The land-train curved gently to the right and Finesz saw their immediate destination: a red stone keep, festooned with balconies and domes, fifteen stories high. Within that, no doubt, was another courtyard, although the keep only measured four hundred or so yards on a side. And within that? And within that? Somewhere deep in the centre of Rusko Palace, there was likely a thick-walled vault, impervious to whatever historical weaponry the Yalosukinens’ ancient enemies could possibly throw at it.
The entrance to this second keep was no hidden gate masquerading as a stretch of wall but an ornate pair of towers with an archway between them. The Yalosukinen device—a square beneath a castle, and a crown above both—was prominently carved in stone at the apex of the arch. The land-train’s rail sank until it was embedded in the stone road. They zipped along it through the gatehouse…
And into a third courtyard. This was no garden but a flat expanse of dressed stone, and prominent in its centre a six-sided chapel. The centre vault, then, thought Finesz, was a safe haven for the ducal family’s spiritual well-being. The chapel itself was a tower of pale golden stone, with sweeping buttresses at every corner and large circular windows on each of its six faces. At the very tip of the needle-spire shone a perforated golden globe fashioned to resemble a sun.
The carriage had come to a halt. The door lifted open. “My lady, my lords,” the servant intoned, bowing.
“H
eavens, Sliva. What have they done to you?” Afveni mar Yalosukinen, Duke of Kunta, had chosen to meet his guests in his office, a large room overlooking the central courtyard and its chapel. The walls were panelled to head-height and clad in pale blue-and-green striped material above. The furniture was sturdy, old and polished to a high gloss.
Kunta was behind his desk, which was huge and heavy, intricately carved and covered in papers. He rose to his feet and grinned. He had not changed at all with the years, Finesz saw.
“Done, Afi? Nothing.”
“They must have done something, love. You’re not the sweet young thing I remember.”

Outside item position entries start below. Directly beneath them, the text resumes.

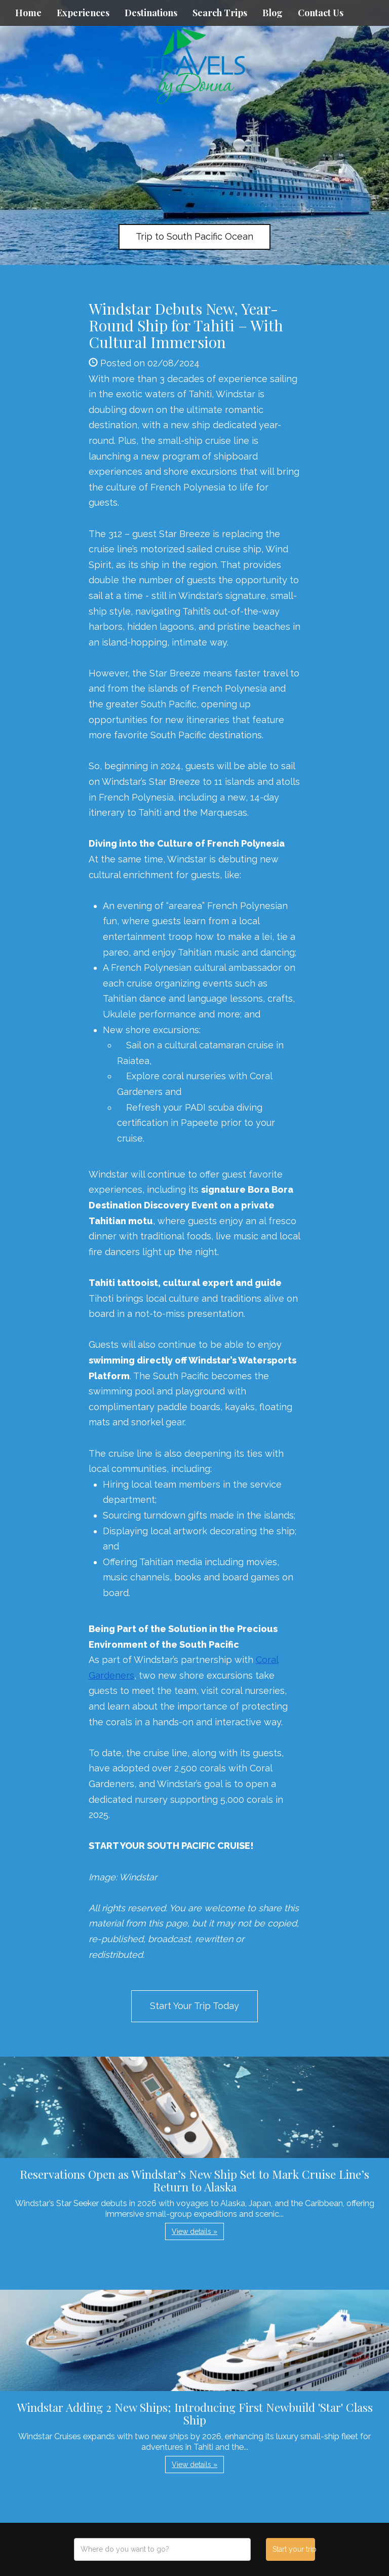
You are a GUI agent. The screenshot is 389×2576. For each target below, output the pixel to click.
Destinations (151, 13)
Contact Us (320, 13)
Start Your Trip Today (194, 2005)
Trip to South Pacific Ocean (194, 236)
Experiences (83, 13)
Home (28, 13)
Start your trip (294, 2549)
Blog (272, 13)
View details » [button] (194, 2231)
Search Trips (219, 13)
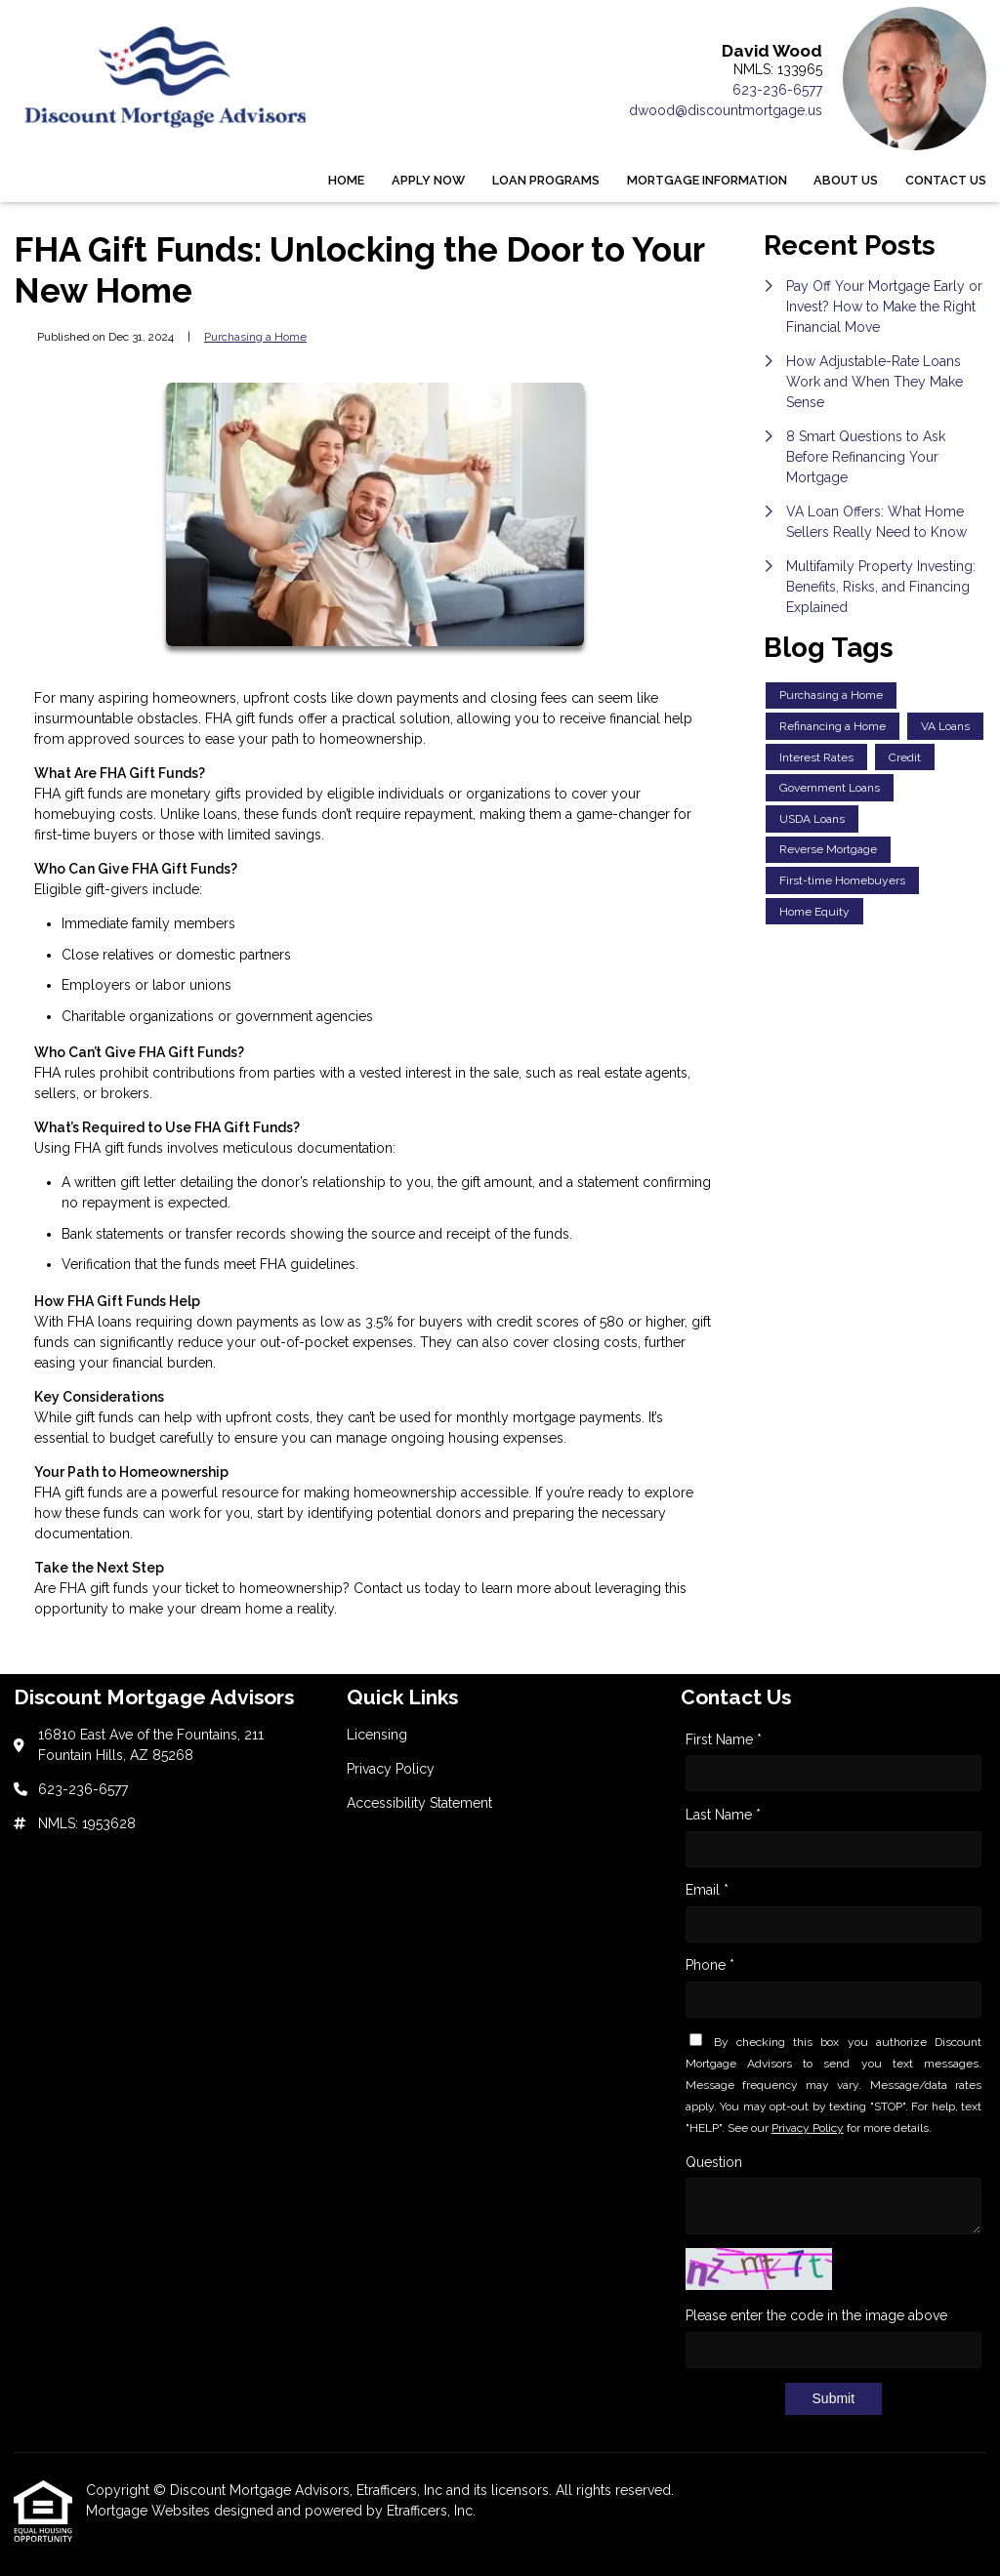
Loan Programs (546, 180)
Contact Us (945, 180)
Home (346, 180)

Finesz heard someone titter behind her.
“And you’ve changed too, Afi: you’ve turned senile. I was never a ‘sweet young thing’.”

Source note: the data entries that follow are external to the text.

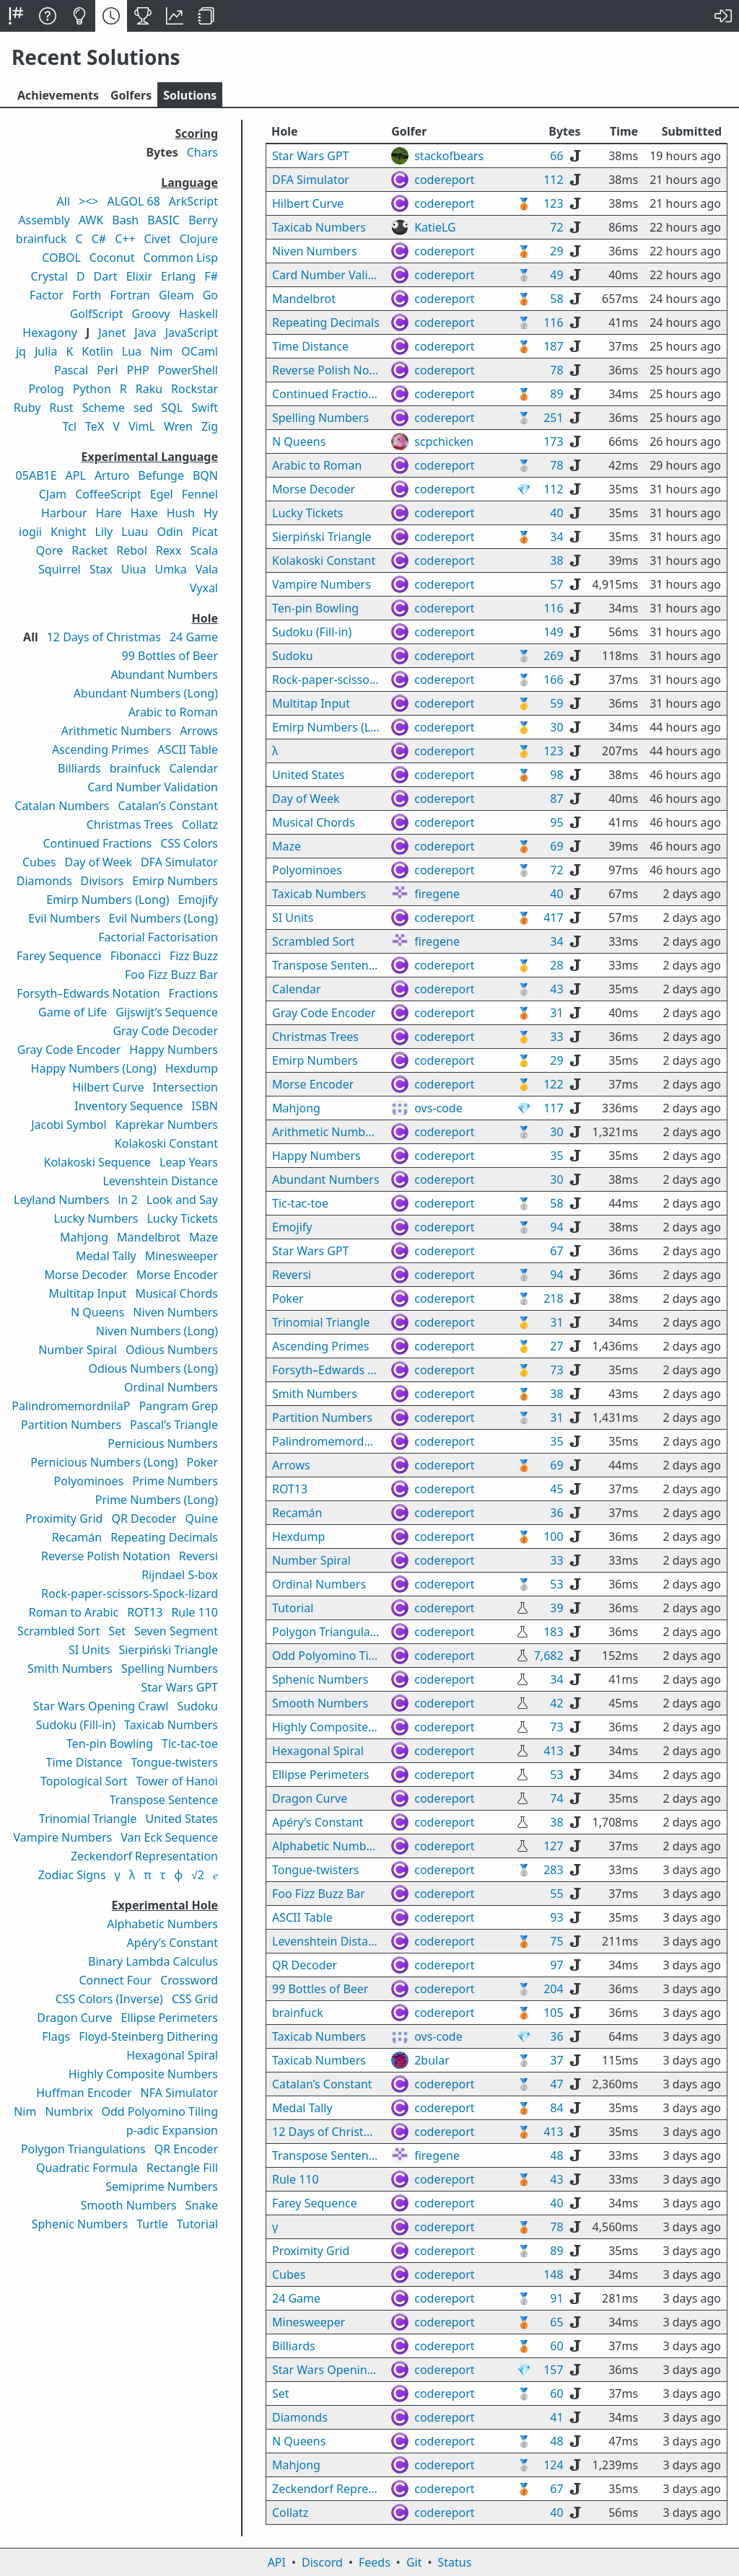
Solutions (190, 95)
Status (454, 2562)
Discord (322, 2562)
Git (414, 2562)
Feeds (374, 2562)
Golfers (131, 95)
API (277, 2562)
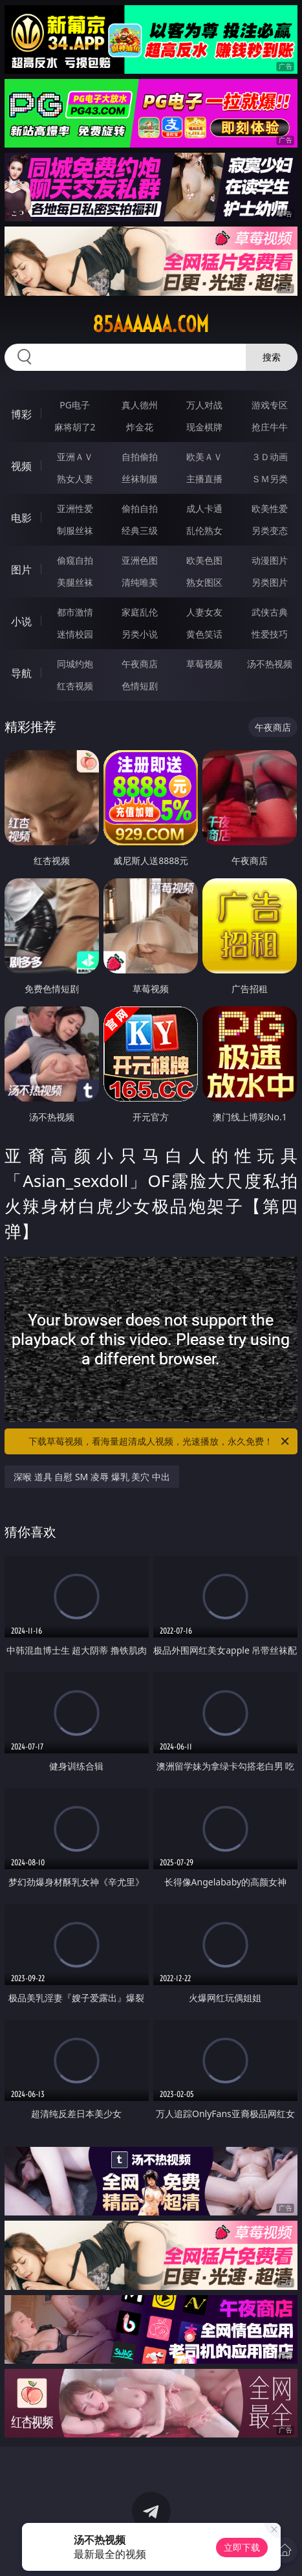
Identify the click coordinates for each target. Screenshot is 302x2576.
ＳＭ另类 (270, 478)
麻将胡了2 (75, 427)
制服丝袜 (75, 530)
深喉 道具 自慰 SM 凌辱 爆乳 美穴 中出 (92, 1477)
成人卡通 (204, 508)
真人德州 (140, 405)
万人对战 (204, 405)
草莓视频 (204, 664)
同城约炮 (75, 664)
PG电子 (74, 405)
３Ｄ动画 (270, 456)
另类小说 (140, 634)
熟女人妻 (75, 478)
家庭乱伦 (140, 612)
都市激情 (75, 612)
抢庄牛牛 (270, 427)
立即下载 (242, 2547)
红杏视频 (75, 686)
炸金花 (139, 427)
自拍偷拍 (140, 456)
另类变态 (270, 530)
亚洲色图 (140, 560)
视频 (21, 466)
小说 (21, 621)
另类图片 (270, 582)
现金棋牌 (204, 427)
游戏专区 (270, 405)
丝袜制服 (140, 478)
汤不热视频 (269, 664)
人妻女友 (204, 612)
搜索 (272, 357)
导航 (21, 673)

Kunta laughed. “No. I can’t say you were.” He grinned again. “Oh, but you burned brightly, Sliva, you burned brightly.” His grin turned wistful. “I’ve never forgotten that.”

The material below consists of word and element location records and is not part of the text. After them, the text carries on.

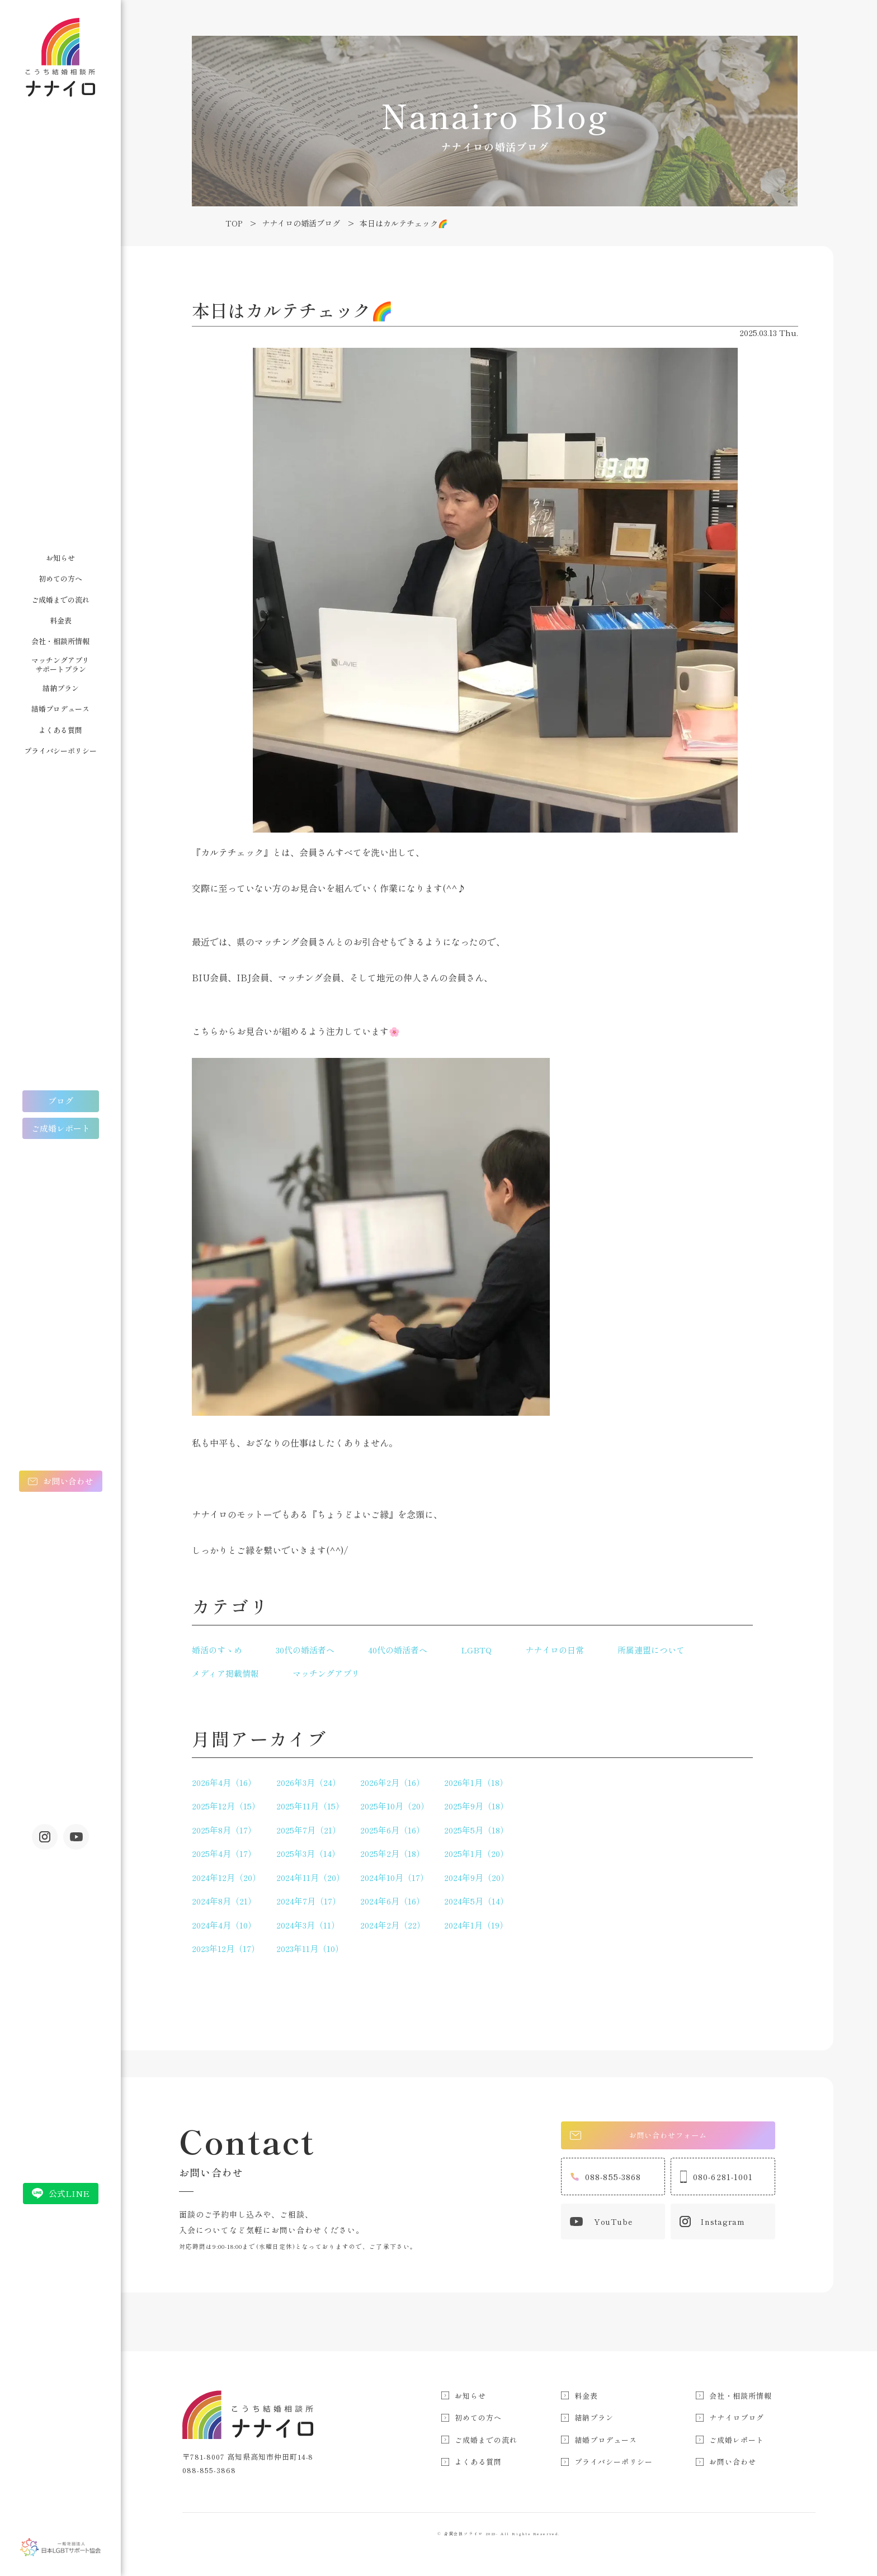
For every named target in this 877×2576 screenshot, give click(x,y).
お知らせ (60, 557)
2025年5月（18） (476, 1830)
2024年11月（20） (310, 1877)
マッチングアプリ (326, 1673)
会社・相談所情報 (60, 641)
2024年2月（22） (392, 1925)
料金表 (61, 620)
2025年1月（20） (476, 1853)
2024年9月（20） (476, 1877)
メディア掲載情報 (225, 1673)
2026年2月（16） (392, 1782)
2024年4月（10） (224, 1925)
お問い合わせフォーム (641, 2136)
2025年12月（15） (226, 1806)
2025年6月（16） (392, 1830)
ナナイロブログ (736, 2417)
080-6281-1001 (716, 2181)
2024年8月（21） (224, 1901)
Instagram (44, 1836)
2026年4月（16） (224, 1782)
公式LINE (69, 2193)
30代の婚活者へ (305, 1650)
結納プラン (61, 688)
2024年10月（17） (394, 1877)
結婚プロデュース (60, 708)
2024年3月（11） (308, 1925)
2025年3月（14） (308, 1853)
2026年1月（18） (476, 1782)
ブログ (60, 1101)
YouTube (601, 2226)
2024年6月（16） (392, 1901)
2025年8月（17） (224, 1830)
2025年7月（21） (308, 1830)
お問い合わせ (68, 1481)
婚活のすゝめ (217, 1650)
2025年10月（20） (394, 1806)
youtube (76, 1836)
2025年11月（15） (310, 1806)
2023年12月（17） (226, 1948)
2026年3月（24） (308, 1782)
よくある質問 (60, 730)
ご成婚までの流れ (60, 599)
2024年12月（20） (226, 1877)
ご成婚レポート (60, 1128)
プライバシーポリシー (60, 750)
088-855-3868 (606, 2181)
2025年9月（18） (476, 1806)
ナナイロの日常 (554, 1650)
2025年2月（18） (392, 1853)
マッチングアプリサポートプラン (60, 664)
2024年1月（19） (476, 1925)
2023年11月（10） (309, 1948)
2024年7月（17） (308, 1901)
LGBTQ (476, 1650)
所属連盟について (651, 1650)
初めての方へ (60, 578)
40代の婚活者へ (397, 1650)
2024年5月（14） (476, 1901)
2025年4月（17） (224, 1853)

He came from behind the desk and she stepped into his embrace. His arms crushed her through her great-coat. Once he had let go and stepped back a pace, she added, “I would be disappointed if you had forgotten: it was why you sent me away. Remember?”
“It was the wife, you know it was.” His impish smile, however, gave the lie to his words.
“Umph.” Finesz stepped away to reveal her two charges, and performed introductions: “Your grace, may I present His Lordship the Marquess of Varä, and Lord Ormuz.”
“Varä, eh? Uskolin’s youngest?”
The viscount gave a flourishing bow. “Your grace.”
“Heard you got caught up in some scandal and dropped out of sight.”
Varä’s smile stiffened.
The duke turned to Ormuz, who responded with a bow, arms straight down at his sides. Kunta raised an eyebrow. “Ormuz? Don’t know the name. Where are you from?”